DO THIS: Copy the items below exactly as they appear, line for line.

INPUT:
● ● ● ● ● ● ●

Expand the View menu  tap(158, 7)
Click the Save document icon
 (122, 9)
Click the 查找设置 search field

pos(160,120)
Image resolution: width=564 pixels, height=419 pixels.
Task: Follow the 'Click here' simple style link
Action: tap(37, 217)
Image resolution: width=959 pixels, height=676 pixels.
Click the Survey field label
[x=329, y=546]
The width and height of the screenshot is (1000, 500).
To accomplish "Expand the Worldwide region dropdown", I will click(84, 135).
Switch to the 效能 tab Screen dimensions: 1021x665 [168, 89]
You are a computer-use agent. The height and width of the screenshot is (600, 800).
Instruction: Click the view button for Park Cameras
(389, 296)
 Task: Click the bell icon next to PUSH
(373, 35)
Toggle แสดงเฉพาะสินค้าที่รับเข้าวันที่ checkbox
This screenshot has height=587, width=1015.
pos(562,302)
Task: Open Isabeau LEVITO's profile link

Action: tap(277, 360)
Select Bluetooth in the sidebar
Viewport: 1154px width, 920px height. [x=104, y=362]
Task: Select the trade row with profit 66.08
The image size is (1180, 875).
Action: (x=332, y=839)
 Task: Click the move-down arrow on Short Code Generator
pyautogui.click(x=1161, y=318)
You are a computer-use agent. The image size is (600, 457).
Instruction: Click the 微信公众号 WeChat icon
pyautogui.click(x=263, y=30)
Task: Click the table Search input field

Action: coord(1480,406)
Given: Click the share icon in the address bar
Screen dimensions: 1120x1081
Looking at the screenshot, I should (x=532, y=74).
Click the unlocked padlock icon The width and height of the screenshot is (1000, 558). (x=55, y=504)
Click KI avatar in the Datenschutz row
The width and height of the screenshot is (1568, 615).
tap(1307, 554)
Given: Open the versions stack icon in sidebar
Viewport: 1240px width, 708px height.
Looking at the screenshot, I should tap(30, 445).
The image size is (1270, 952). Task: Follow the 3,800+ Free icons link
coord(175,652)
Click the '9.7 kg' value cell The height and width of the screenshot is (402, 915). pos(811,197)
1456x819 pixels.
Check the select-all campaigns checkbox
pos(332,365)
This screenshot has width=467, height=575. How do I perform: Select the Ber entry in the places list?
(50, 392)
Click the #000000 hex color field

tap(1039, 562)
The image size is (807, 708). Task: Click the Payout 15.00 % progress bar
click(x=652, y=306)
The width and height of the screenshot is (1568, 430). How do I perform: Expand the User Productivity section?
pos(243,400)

● ● ● ● ● ● ●

COMPLETED TASK:
Expand the View menu  tap(158, 7)
Click the Save document icon
 (122, 9)
Click the 查找设置 search field

pos(160,120)
Image resolution: width=564 pixels, height=419 pixels.
Task: Follow the 'Click here' simple style link
Action: tap(37, 217)
Image resolution: width=959 pixels, height=676 pixels.
Click the Survey field label
[x=329, y=546]
The width and height of the screenshot is (1000, 500).
To accomplish "Expand the Worldwide region dropdown", I will click(84, 135).
Switch to the 效能 tab Screen dimensions: 1021x665 [168, 89]
You are a computer-use agent. The height and width of the screenshot is (600, 800).
Instruction: Click the view button for Park Cameras
(389, 296)
 Task: Click the bell icon next to PUSH
(373, 35)
Toggle แสดงเฉพาะสินค้าที่รับเข้าวันที่ checkbox
This screenshot has height=587, width=1015.
pos(562,302)
Task: Open Isabeau LEVITO's profile link

Action: tap(277, 360)
Select Bluetooth in the sidebar
Viewport: 1154px width, 920px height. [x=104, y=362]
Task: Select the trade row with profit 66.08
The image size is (1180, 875).
Action: (x=332, y=839)
 Task: Click the move-down arrow on Short Code Generator
pyautogui.click(x=1161, y=318)
You are a computer-use agent. The image size is (600, 457).
Instruction: Click the 微信公众号 WeChat icon
pyautogui.click(x=263, y=30)
Task: Click the table Search input field

Action: coord(1480,406)
Given: Click the share icon in the address bar
Screen dimensions: 1120x1081
Looking at the screenshot, I should (x=532, y=74).
Click the unlocked padlock icon The width and height of the screenshot is (1000, 558). (x=55, y=504)
Click KI avatar in the Datenschutz row
The width and height of the screenshot is (1568, 615).
tap(1307, 554)
Given: Open the versions stack icon in sidebar
Viewport: 1240px width, 708px height.
Looking at the screenshot, I should tap(30, 445).
The image size is (1270, 952). Task: Follow the 3,800+ Free icons link
coord(175,652)
Click the '9.7 kg' value cell The height and width of the screenshot is (402, 915). pos(811,197)
1456x819 pixels.
Check the select-all campaigns checkbox
pos(332,365)
This screenshot has width=467, height=575. How do I perform: Select the Ber entry in the places list?
(50, 392)
Click the #000000 hex color field

tap(1039, 562)
The image size is (807, 708). Task: Click the Payout 15.00 % progress bar
click(x=652, y=306)
The width and height of the screenshot is (1568, 430). How do I perform: Expand the User Productivity section?
pos(243,400)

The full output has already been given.